Getting the opportunity to blast off into space, and explore our galaxy is one that many dream of from a young age. Ever since man got to the moon, many others have aspired to take that exact same step. This great milestone has inspired dances, along with references in film and television. Of course, astronauts historically started with men and have been predominantly dominated by men. However, October 18, 2019, marked a long-awaited milestone in aerospace history. Two women walked on the moon, side by side without being accompanied by a man. This is amazing, however, this accomplishment begs the question “why has this taken so long?”. Why haven’t there been more women astronauts? The answer to this question differs depending on who you ask.
When asked, Ken Bowersox the acting Associate Administrator for Human Exploration at NASA and a former astronaut, connected the lack of female astronauts to their differing physical characteristics. He compared spacewalking to playing football, in that having a broader body type makes it easier to excel. “Spacewalks are one of those areas where just how your body is built in shape, it makes a difference in how well you can work a suit.”
Other NASA officials, researchers and astronauts disagree, arguing that maneuvering in zero gravity has nothing to do with your physical characteristics. Claiming that moving in this environment, is all about technique, small movements and being able to twist your body in the correct direction. All of which is taught during the training astronauts must successfully complete before going to space.
Some even argue that height specifically is holding women back from space exploration. But many have argued that the average height difference between men and women is too small to make a difference, and has nothing to do with spacewalking. In fact, being shorter is even better in some situations astronauts encounter. Dava Newman, the former NASA Deputy Administrator who is working on a new spacesuit design at MIT claims “there are a lot of tight places in a Hubble repair, so actually a smaller person has some advantages in terms of getting into some tight spaces and some tight repairs”.
If it isn’t physical characteristics holding women astronauts back, what is? Astronauts, researchers and NASA officials alike have traced this problem back to the original design of the spacesuit itself. The spacesuit is an extraordinary example of engineering that acts as a safeguard between the human body and new dangerous environments. Traditionally, only applied to men, because the design of this suit was better suited to fit and accommodate their bodies.

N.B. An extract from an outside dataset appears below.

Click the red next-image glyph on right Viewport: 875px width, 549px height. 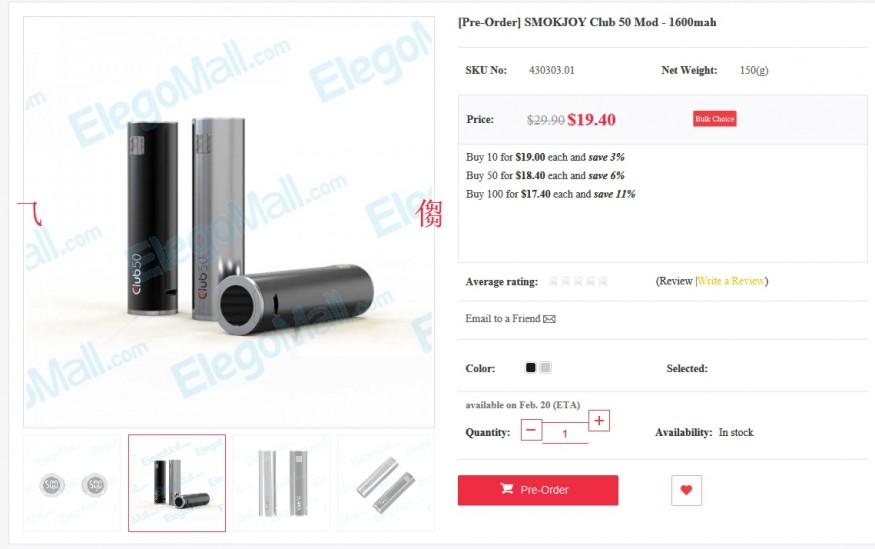[x=429, y=213]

“When NASA was deciding which size torsos to make, the agency opted against creating smalls and even extra-smalls.” This meant that the exclusion of smaller sizes prevented women from being able to properly fit within the suit. Being 100 percent comfortable, and functional in the suit is crucial for a safe trip to outer space, which directly excluded women for a very long time. Astronauts must be able to move around in the spacesuit, without too much extra space (in order to keep the proper air compression). This perfect balance was something that for a long time wasn’t possible for women, preventing them from becoming astronauts.
This is another great example of why more women are needed in engineering. If more minorities are represented in the design process, more minorities will be accommodated for in technology. Imagine all that could have been done, if women were able to fit into space suits sooner? This problem is not unique to astronauts, design discrimination is real in all industries and is something we can stop. There is no better way to change the world than to have a say in the design of it.